Beim Stöbern durch die 27 ausgewählten Angebote beeindrucken die oft sehr aufwändigen Recherchen, die den Podcasts zugrundeliegen: Unter dem Titel »Breitscheidplatz« wird da etwa der Frage nachgegangen, was bei dem islamistischen Anschlag in Berlin wirklich passiert ist, und ob er hätte verhindert werden können. Ein anderer Podcast beschreibt in zwölf Folgen das Leben von Mohamedou Slahi, der von den USA unter Terrorverdacht inhaftiert und gefoltert wurde – zu hören ist unter anderem ein Gespräch zwischen dem Opfer und seinem Peiniger.

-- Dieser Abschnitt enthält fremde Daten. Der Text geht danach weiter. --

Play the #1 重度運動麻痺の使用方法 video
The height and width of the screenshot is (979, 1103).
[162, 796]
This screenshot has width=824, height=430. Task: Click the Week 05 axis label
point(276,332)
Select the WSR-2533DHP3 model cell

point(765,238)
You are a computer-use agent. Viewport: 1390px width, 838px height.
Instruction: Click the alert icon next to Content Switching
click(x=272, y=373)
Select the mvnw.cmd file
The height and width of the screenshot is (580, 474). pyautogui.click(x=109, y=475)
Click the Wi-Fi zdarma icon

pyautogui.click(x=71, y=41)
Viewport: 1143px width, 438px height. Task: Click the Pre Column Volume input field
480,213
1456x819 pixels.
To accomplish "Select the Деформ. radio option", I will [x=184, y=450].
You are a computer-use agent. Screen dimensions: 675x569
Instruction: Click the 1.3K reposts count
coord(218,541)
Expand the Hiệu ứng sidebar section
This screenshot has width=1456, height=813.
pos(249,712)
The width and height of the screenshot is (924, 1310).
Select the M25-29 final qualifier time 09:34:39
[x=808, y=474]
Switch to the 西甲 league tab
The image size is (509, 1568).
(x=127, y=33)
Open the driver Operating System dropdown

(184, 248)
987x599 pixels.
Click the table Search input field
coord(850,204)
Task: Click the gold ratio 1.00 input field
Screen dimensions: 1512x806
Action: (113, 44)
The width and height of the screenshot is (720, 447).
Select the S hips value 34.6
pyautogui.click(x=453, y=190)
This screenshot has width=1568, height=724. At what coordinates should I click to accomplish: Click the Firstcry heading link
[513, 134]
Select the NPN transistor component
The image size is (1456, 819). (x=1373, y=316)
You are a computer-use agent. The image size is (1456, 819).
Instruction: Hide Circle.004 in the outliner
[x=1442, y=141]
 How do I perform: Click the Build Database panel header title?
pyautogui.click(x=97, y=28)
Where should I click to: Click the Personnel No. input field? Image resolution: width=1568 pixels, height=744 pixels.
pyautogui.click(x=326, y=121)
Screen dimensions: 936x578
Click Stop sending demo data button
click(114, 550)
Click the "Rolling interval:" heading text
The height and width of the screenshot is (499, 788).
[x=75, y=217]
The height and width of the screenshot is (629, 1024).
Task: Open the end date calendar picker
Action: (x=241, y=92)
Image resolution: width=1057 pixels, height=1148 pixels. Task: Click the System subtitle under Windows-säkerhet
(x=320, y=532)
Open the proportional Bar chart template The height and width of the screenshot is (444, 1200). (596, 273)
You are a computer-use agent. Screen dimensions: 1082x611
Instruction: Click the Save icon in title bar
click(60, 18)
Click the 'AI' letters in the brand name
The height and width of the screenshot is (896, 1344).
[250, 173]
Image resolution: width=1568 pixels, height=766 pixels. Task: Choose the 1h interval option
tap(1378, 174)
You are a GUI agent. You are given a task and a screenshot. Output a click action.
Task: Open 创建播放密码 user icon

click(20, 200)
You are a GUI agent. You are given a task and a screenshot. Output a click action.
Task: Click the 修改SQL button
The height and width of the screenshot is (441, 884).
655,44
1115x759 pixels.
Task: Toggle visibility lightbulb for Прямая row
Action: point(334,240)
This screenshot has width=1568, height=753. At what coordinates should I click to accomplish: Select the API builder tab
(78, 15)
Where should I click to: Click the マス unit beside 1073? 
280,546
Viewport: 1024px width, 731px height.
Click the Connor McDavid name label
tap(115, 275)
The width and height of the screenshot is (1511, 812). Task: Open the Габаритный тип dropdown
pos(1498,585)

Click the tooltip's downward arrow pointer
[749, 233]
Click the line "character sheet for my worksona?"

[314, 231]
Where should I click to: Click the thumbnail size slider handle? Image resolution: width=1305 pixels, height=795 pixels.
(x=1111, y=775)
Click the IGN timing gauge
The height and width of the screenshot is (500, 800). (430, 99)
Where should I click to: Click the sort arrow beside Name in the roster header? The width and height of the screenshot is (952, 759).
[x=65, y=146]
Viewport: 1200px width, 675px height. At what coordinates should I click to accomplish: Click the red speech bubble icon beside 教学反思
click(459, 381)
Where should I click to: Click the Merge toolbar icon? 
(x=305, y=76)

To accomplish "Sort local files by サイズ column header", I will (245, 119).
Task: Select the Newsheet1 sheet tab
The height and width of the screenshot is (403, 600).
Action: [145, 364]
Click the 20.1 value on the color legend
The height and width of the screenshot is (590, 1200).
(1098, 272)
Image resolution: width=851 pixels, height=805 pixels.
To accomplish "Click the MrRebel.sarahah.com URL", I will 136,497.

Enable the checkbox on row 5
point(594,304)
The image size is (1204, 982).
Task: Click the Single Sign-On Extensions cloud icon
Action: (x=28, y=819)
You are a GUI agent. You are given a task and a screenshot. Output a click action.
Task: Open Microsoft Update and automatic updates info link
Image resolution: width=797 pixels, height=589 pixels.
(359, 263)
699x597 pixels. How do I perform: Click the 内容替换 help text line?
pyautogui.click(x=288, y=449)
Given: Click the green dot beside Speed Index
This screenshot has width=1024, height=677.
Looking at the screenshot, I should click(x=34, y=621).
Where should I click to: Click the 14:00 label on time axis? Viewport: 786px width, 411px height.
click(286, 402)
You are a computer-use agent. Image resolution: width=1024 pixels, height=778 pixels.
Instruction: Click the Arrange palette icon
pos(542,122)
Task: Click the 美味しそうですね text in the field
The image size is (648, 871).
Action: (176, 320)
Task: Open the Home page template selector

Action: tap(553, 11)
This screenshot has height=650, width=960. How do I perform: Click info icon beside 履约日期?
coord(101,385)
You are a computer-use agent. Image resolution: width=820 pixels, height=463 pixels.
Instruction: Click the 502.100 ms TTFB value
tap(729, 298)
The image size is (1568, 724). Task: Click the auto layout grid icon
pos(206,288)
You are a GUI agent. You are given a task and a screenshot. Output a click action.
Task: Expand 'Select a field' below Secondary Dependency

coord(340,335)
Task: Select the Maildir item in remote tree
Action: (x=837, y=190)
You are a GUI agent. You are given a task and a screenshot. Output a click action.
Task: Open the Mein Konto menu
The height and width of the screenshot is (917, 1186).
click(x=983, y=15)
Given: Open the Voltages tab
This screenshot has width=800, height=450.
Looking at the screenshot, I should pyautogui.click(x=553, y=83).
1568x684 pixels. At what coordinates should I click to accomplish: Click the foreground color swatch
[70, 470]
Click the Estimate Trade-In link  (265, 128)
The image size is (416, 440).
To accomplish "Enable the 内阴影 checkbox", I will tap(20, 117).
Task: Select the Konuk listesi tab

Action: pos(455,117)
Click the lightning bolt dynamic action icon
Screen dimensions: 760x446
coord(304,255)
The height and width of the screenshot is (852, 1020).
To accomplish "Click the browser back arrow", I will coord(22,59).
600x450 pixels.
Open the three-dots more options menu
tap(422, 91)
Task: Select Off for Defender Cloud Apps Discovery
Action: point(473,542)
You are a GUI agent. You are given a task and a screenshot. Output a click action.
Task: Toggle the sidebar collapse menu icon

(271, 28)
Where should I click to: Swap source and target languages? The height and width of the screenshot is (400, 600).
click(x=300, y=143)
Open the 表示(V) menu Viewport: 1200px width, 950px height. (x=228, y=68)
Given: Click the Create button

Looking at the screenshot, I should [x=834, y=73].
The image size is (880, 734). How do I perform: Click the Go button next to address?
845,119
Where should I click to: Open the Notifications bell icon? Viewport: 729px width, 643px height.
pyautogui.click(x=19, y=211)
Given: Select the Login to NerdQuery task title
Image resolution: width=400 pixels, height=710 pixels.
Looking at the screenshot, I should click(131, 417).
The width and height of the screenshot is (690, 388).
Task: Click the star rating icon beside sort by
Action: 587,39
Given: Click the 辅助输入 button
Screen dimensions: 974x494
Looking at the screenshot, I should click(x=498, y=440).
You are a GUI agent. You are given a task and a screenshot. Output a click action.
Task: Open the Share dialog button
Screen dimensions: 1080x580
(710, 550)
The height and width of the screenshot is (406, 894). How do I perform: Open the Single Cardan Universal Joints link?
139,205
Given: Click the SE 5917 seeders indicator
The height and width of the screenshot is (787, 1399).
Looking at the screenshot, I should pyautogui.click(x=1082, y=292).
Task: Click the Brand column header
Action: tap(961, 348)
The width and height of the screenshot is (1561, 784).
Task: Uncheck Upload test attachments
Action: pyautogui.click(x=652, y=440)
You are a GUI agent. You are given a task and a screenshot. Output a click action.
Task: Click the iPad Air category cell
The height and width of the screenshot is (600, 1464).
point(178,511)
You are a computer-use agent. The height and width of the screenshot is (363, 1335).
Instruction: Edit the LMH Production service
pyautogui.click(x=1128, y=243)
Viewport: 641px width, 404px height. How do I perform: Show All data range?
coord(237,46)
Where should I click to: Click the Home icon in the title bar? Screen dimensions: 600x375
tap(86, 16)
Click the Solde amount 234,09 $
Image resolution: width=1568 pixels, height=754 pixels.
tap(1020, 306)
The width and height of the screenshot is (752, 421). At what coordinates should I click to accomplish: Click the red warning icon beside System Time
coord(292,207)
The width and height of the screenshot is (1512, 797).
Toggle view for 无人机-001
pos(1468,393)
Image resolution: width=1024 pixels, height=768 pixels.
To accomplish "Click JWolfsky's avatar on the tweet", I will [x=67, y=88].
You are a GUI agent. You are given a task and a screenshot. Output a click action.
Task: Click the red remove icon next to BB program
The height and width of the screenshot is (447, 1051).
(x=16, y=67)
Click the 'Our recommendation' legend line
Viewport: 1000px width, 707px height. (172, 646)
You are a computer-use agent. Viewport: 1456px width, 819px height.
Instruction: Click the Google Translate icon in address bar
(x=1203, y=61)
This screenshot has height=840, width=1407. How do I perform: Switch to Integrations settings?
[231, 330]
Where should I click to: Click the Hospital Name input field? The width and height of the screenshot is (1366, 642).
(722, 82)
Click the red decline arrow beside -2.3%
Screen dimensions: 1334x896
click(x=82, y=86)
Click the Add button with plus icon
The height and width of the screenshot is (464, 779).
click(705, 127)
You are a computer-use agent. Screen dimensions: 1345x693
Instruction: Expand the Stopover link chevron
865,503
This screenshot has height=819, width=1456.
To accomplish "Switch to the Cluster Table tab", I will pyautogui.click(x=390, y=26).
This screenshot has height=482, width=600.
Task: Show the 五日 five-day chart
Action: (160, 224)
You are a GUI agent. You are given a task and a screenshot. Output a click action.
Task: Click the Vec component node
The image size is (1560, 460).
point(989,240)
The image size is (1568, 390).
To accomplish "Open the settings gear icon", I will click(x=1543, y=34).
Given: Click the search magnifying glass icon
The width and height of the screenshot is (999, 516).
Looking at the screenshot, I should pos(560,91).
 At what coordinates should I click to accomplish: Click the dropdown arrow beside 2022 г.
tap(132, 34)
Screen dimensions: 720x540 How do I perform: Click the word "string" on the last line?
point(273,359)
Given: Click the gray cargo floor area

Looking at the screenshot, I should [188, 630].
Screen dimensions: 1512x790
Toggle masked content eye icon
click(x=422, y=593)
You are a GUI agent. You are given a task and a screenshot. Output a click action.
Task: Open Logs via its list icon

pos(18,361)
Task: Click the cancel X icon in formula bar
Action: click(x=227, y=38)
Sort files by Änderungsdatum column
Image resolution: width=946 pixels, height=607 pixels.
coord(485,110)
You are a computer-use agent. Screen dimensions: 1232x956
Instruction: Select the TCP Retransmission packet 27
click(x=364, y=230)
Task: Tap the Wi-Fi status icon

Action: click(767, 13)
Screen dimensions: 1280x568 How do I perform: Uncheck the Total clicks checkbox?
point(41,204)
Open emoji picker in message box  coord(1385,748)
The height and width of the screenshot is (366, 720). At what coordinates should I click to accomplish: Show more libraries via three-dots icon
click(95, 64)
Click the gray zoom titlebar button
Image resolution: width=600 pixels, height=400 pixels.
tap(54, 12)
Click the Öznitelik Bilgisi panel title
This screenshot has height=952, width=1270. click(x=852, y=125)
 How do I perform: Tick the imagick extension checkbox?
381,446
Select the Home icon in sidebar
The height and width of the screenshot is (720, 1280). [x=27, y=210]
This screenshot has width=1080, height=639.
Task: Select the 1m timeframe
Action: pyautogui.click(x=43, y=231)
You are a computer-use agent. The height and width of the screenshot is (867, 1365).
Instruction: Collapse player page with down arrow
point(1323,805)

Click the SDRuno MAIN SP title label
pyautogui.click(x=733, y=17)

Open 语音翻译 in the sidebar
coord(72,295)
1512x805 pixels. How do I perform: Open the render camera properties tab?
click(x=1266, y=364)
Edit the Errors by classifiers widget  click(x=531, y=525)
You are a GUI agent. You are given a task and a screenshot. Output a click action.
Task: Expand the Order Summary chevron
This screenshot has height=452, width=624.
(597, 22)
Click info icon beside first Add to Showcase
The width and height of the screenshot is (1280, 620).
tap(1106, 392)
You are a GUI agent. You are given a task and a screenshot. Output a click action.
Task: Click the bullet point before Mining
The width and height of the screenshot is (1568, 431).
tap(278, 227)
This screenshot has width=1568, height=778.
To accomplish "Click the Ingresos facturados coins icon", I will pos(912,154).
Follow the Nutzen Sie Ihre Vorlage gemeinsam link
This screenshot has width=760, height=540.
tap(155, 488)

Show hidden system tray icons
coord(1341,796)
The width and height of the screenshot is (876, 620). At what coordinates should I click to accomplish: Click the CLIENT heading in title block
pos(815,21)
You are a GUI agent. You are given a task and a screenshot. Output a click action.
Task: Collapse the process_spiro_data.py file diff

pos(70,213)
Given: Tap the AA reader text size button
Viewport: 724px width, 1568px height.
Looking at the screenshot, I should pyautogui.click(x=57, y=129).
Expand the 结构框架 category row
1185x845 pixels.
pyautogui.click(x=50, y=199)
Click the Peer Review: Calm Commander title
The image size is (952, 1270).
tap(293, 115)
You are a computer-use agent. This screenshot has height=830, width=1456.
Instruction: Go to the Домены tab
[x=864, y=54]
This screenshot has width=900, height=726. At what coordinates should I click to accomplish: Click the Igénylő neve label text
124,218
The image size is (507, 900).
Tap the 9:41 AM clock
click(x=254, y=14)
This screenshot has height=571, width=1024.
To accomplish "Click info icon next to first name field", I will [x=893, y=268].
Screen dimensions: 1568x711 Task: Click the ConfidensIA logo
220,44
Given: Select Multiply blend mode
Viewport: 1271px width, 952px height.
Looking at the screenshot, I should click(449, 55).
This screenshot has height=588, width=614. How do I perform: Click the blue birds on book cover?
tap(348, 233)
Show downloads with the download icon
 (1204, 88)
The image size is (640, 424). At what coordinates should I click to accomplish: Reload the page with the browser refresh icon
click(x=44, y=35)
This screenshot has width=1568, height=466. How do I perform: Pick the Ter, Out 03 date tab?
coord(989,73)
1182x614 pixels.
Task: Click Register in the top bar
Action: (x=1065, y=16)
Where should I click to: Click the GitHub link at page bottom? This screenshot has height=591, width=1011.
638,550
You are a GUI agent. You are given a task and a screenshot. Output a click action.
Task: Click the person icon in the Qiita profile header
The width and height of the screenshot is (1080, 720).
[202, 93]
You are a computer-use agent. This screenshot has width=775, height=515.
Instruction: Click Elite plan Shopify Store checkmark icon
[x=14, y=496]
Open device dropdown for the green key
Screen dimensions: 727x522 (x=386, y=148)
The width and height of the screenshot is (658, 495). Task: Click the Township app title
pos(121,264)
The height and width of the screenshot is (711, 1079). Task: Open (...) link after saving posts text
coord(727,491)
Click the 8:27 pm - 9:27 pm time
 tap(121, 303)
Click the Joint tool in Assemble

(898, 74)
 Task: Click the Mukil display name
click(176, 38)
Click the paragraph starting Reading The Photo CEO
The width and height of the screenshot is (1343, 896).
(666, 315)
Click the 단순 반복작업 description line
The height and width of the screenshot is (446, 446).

Ein gelungenes Beispiel bietet auch Alexander Gutsfeld, der in seinem fünfteiligen Podcast »Narcoland« für die Aachener Zeitung das Thema Crystal Meth im Dreiländereck angeht. Der junge Journalist reiste dazu etwa in ein Drogenlabor in Limburg und zu einem ehemaligen Meth-Koch nach Prag. »Das Coole am Podcast ist für mich, dass man vieles aus der eigenen Recherche miterzählen kann«, so Gutsfeld. Dinge, die in einer klassischen Printreportage nicht möglich seien. »Man kann sich ja über mehrere Folgen Zeit nehmen, seine Geschichte zu erzählen. Und anders als beispielsweise in einer Videoreportage kommt man beim Podcast sehr nah dran an seine Protagonisten.«
Wieder ganz andere Möglichkeiten der Vermittlung bietet Instagram. Genutzt werden sie etwa von der Bonner Historikerin Charlotte Jahnz, die den Account »Ich bin nicht Sophie Scholl« ins Leben gerufen hat und mittlerweile mit zwei Mitstreiterinnen betreibt. Ursprünglich als kritische Reaktion auf das Insta-Projekt »Ich bin Sophie Scholl« des Bayerischen Rundfunk und des Südwestdeutschen Rundfunk entstanden, läuft der Kanal inzwischen gelöst davon weiter und bringt den Followern sachlich und packend zugleich das Unfassbare nahe. In den Posts kommen die Schicksale vieler, auch unbekannter Widerstandskämpfer*innen aus der NS-Zeit zur Sprache. Und immer wieder wird die Maschinerie des Folterns und Mordens beschrieben. Zum Beispiel mit Blick auf den Alltag im Konzentrationslager Sachsenhausen, wo Häftlinge auf einer speziellen Teststrecke Tag für Tag 48 Kilometer zurücklegen mussten, um Schuhe zu »testen«.
Podcasts und Instagram-Accounts gehören mittlerweile zu etablierten Größen beim Grimme Online Award – dies zeigen auch die Nominierungen. Für die Zukunft hoffen die Experten nun auf mehr Mut zum Experiment – auf Plattformen wie TikTok etwa. Auch frische Ideen, wie man sich Virtual- oder Augmented Reality publizistisch zunutze machen kann, wären wünschenswert – denn die hätten 2022 bedauerlicherweise gefehlt.